To counteract Spain's claycourt prowess, the Czechs have laid a medium-fast indoor hardcourt for the tie at Prague's O2 Arena.
That should certainly suit Czech number one Tomas Berdych, who will face Nicolas Almagro in Friday's second rubber.
The Czechs have named Ivo Minar and Lukas Rosol, the Wimbledon conqueror of Rafael Nadal, to play Saturday's doubles, although most expect captain Jaroslav Navratil to turn to Berdych and Stepanek for that rubber - the pair have a 11-1 record in Davis Cup doubles.
Spain pick Marc Lopez and Marcel Granollers, the recent winners of the ATP World Tour Finals doubles tournament, as their pair.
The reverse singles - Berdych v Ferrer and Stepanek v Almagro - are scheduled for Sunday.
Spain captain Alex Corretja insists his players should not be regarded as favourites to triumph.
Corretja's cautious tone has no doubt been exacerbated by the ongoing absence of the injured Rafael Nadal, although the skipper says victory remains the only target despite being shorn of the team's talisman.
"We're here to win; we didn't come here to lose," Corretja told daviscup.com.
"But we need to do very well and I believe our opponents, playing at home, are favourites."
Berdych agrees that Spain's 5-0 win over his country in the final in Barcelona three years ago means little heading into the re-match.
"For the final in Barcelona we were in completely a different position and all that was against us is now going to be on our side," said Berdych.
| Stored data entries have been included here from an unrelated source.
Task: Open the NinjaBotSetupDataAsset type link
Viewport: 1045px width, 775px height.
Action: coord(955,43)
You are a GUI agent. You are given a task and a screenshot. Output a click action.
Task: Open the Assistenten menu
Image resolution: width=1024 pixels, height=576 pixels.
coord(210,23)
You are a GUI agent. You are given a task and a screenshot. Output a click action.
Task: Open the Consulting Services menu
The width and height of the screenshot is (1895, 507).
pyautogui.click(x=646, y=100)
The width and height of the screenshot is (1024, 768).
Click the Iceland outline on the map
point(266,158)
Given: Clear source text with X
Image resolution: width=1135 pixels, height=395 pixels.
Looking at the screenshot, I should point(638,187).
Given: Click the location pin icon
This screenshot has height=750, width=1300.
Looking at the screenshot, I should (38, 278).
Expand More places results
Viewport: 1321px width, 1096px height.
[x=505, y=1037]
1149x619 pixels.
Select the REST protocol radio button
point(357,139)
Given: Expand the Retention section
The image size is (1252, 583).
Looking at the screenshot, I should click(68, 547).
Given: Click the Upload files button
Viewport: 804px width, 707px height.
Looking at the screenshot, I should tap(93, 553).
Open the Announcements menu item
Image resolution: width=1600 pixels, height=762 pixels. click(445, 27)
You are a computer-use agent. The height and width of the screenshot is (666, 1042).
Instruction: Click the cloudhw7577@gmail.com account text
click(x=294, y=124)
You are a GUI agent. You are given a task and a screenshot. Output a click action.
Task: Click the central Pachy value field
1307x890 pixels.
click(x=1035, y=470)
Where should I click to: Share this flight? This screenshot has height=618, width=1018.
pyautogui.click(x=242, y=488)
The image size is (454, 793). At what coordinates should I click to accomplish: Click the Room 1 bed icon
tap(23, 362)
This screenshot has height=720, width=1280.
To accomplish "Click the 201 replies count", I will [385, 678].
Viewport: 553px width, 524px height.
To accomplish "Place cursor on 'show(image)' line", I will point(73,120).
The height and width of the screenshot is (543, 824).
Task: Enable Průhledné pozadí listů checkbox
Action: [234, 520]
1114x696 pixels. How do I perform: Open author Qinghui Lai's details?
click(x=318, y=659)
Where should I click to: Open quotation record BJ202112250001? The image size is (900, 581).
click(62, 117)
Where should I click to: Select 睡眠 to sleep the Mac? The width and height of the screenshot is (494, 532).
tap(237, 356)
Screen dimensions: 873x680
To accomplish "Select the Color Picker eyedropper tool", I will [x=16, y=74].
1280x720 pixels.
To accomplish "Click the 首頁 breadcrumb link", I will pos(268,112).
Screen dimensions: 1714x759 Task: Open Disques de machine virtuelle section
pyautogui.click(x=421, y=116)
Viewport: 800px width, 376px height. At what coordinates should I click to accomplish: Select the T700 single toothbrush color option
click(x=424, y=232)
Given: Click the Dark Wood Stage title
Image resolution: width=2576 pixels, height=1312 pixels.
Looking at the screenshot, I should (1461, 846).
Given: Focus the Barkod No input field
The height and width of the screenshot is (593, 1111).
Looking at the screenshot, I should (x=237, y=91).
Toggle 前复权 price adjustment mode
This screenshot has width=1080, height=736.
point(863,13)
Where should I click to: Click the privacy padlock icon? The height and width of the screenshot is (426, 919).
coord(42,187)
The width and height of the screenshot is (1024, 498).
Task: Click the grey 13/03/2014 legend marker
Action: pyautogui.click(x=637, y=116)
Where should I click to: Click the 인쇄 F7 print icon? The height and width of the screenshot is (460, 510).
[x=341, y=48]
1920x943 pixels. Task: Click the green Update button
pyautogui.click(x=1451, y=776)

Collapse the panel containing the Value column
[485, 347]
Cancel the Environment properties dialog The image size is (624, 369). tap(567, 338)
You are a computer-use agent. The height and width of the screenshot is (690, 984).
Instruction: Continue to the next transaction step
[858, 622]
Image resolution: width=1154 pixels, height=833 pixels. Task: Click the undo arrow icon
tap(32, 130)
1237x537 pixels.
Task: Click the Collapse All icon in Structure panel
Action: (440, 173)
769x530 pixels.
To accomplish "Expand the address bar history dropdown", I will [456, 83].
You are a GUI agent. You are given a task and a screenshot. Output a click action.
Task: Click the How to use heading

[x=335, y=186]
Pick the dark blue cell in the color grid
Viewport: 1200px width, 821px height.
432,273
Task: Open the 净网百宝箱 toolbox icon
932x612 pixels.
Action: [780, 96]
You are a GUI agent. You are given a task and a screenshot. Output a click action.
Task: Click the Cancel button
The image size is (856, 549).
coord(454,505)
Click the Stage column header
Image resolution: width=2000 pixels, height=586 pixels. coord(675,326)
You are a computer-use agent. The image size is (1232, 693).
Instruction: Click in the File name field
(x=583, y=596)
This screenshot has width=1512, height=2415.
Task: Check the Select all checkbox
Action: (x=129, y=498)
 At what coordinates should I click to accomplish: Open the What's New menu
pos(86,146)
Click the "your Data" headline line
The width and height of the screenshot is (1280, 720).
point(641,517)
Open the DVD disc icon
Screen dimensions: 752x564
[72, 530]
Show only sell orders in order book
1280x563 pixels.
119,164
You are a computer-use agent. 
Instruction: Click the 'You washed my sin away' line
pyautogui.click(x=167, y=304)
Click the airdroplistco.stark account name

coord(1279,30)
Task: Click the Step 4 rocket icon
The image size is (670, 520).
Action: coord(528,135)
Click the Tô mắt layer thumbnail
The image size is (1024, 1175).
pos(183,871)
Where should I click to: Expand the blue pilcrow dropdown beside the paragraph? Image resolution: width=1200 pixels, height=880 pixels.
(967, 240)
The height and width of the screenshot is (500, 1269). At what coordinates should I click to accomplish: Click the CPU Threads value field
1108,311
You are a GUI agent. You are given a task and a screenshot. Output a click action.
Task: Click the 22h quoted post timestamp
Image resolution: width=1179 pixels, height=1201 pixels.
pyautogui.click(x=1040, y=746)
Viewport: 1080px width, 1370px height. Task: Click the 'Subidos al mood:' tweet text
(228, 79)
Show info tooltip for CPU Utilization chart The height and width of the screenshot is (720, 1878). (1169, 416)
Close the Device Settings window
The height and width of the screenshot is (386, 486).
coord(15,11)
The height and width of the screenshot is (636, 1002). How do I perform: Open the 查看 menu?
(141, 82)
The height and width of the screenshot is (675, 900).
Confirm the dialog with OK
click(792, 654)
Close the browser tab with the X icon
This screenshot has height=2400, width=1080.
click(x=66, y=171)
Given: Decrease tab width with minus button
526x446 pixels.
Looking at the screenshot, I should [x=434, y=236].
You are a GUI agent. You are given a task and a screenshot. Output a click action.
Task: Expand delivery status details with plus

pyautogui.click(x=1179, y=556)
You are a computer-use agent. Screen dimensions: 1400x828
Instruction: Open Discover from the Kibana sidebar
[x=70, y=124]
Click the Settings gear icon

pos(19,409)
"It's still on us players to go there and fight for the three points [that would secure victory]. We will do everything we possibly can."
This weekend's tie represents the 100th staging of the Davis Cup final, adding extra spice to the contest for both teams, but Corretja claims his players are not being distracted by the milestone.
"It would be unbelievable to win the 100th one," he said.
"It would be very nice again to see Spain win in the 100th in history, but we don't feel more pressure."
A win for Spain would see them lift the trophy for the fourth time in five years.
Czechoslovakia won the competition back in 1980 but since that country split in two, the Czechs have not got their hands on the trophy, their best effort being when they finished runners-up to Spain three years ago.
Should they win the trophy this weekend, the Czech Republic will become the first country since the USA in 1990 to win both the Davis and Fed Cup competitions in the same season.
The Czech women beat Serbia earlier this month to win the Fed Cup, which has changed format since the USA achieved their double 22 years ago.